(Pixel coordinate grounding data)
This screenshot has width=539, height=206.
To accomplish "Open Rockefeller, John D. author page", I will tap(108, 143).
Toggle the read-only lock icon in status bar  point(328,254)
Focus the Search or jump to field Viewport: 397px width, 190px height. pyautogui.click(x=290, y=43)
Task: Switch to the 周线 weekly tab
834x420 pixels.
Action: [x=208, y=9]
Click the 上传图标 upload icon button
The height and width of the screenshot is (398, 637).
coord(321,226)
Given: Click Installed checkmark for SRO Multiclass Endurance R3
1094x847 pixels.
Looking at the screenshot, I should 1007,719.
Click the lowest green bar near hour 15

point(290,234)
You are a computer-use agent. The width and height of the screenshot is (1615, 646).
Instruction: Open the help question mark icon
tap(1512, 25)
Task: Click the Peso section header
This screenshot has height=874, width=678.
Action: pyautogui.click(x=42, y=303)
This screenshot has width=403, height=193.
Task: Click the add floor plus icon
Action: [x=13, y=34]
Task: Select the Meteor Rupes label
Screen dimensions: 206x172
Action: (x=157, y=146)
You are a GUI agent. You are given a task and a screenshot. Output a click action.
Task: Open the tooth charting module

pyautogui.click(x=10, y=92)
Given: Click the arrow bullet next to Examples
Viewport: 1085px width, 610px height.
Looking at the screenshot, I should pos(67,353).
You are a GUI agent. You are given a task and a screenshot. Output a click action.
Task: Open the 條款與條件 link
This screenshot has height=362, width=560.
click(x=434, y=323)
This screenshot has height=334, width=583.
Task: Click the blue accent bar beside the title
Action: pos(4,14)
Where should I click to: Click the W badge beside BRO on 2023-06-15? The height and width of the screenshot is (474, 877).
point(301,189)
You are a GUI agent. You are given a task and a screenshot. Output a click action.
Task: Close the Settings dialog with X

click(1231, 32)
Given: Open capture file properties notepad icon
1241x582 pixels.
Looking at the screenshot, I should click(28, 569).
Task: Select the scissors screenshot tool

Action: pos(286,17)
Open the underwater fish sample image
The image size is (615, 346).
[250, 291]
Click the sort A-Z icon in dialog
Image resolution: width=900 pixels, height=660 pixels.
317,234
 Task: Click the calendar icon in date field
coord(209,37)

**Work instructions:** For the entries above, transcribe precisely the lines from the one with "This screenshot has height=874, width=678." through the end, including both.

**Response to this task:**
This screenshot has height=874, width=678.
Action: pyautogui.click(x=42, y=303)
This screenshot has width=403, height=193.
Task: Click the add floor plus icon
Action: [x=13, y=34]
Task: Select the Meteor Rupes label
Screen dimensions: 206x172
Action: (x=157, y=146)
You are a GUI agent. You are given a task and a screenshot. Output a click action.
Task: Open the tooth charting module

pyautogui.click(x=10, y=92)
Given: Click the arrow bullet next to Examples
Viewport: 1085px width, 610px height.
Looking at the screenshot, I should pos(67,353).
You are a GUI agent. You are given a task and a screenshot. Output a click action.
Task: Open the 條款與條件 link
This screenshot has height=362, width=560.
click(x=434, y=323)
This screenshot has height=334, width=583.
Task: Click the blue accent bar beside the title
Action: pos(4,14)
Where should I click to: Click the W badge beside BRO on 2023-06-15? The height and width of the screenshot is (474, 877).
point(301,189)
You are a GUI agent. You are given a task and a screenshot. Output a click action.
Task: Close the Settings dialog with X

click(1231, 32)
Given: Open capture file properties notepad icon
1241x582 pixels.
Looking at the screenshot, I should click(28, 569).
Task: Select the scissors screenshot tool

Action: pos(286,17)
Open the underwater fish sample image
The image size is (615, 346).
[250, 291]
Click the sort A-Z icon in dialog
Image resolution: width=900 pixels, height=660 pixels.
317,234
 Task: Click the calendar icon in date field
coord(209,37)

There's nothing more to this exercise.